In the example below, the derivatives are correct. However, there seems to be a bug in the check_partials output when running in paralle. So the reverse mode partials look like they are off by a factor of the comm size... this will have to get fixed in later releases.
I only did the derivatives for out_serial. out_dist will work similarly and is left as an excersize for the reader :)
You'll notice that I duplicates some code in the compute and compute_jacvec_product methods. You can abstract this duplicate code out into its own method (or call compute from within compute_jacvec_product by providing your own output dictionary). However, you might be asking why the duplicate call is needed at all? Why can't u store the values from the compute call. The answer is, in large part, that OpenMDAO does not guarantee that compute is always called before compute_jacvec_product. However, I'll also point out that this kind of code duplication is very AD-like.

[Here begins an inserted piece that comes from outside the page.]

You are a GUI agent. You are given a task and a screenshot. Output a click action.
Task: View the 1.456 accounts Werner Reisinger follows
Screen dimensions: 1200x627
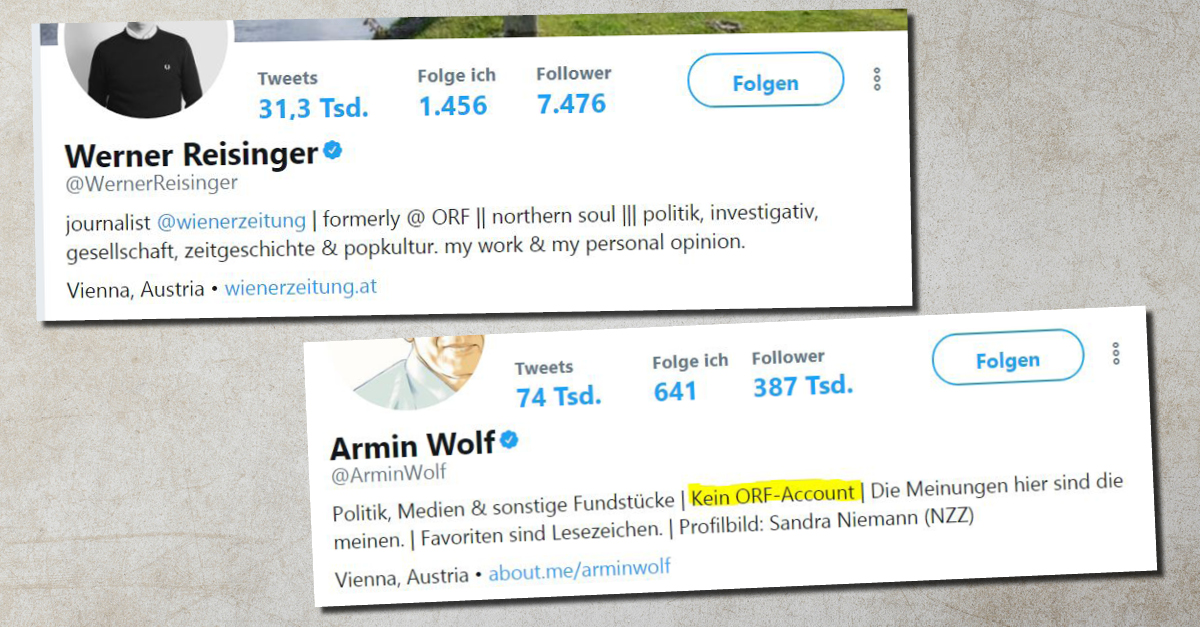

Any AD code will have the same kind of duplication built in, even though you don't see it.
import numpy as np
import openmdao.api as om
from openmdao.utils.array_utils import evenly_distrib_idxs
from openmdao.utils.mpi import MPI
class MixedDistrib2(om.ExplicitComponent):
def setup(self):
# Distributed Input
self.add_input('in_dist', shape_by_conn=True, distributed=True)
# Serial Input
self.add_input('in_serial', val=1)
# Distributed Output
self.add_output('out_dist', copy_shape='in_dist', distributed=True)
# Serial Output
self.add_output('out_serial', copy_shape='in_serial')
# self.declare_partials('*','*', method='fd')
def compute(self, inputs, outputs):
x = inputs['in_dist']
y = inputs['in_serial']
# "Computationally Intensive" operation that we wish to parallelize.
f_x = x**2 - 2.0*x + 4.0
# These operations are repeated on all procs.
f_y = y ** 0.5
g_y = y**2 + 3.0*y - 5.0
# Compute square root of our portion of the distributed input.
g_x = x ** 0.5
# Distributed output
outputs['out_dist'] = f_x + f_y
# Serial output
if MPI and comm.size > 1:
# We need to gather the summed values to compute the total sum over all procs.
local_sum = np.array(np.sum(g_x))
total_sum = local_sum.copy()
self.comm.Allreduce(local_sum, total_sum, op=MPI.SUM)
outputs['out_serial'] = g_y * total_sum
else:
# Recommended to make sure your code can run in serial too, for testing.
outputs['out_serial'] = g_y * np.sum(g_x)
def compute_jacvec_product(self, inputs, d_inputs, d_outputs, mode):
x = inputs['in_dist']
y = inputs['in_serial']
g_y = y**2 + 3.0*y - 5.0
# "Computationally Intensive" operation that we wish to parallelize.
f_x = x**2 - 2.0*x + 4.0
# These operations are repeated on all procs.
f_y = y ** 0.5
g_y = y**2 + 3.0*y - 5.0
# Compute square root of our portion of the distributed input.
g_x = x ** 0.5
# Distributed output
out_dist = f_x + f_y
# Serial output
if MPI and comm.size > 1:
# We need to gather the summed values to compute the total sum over all procs.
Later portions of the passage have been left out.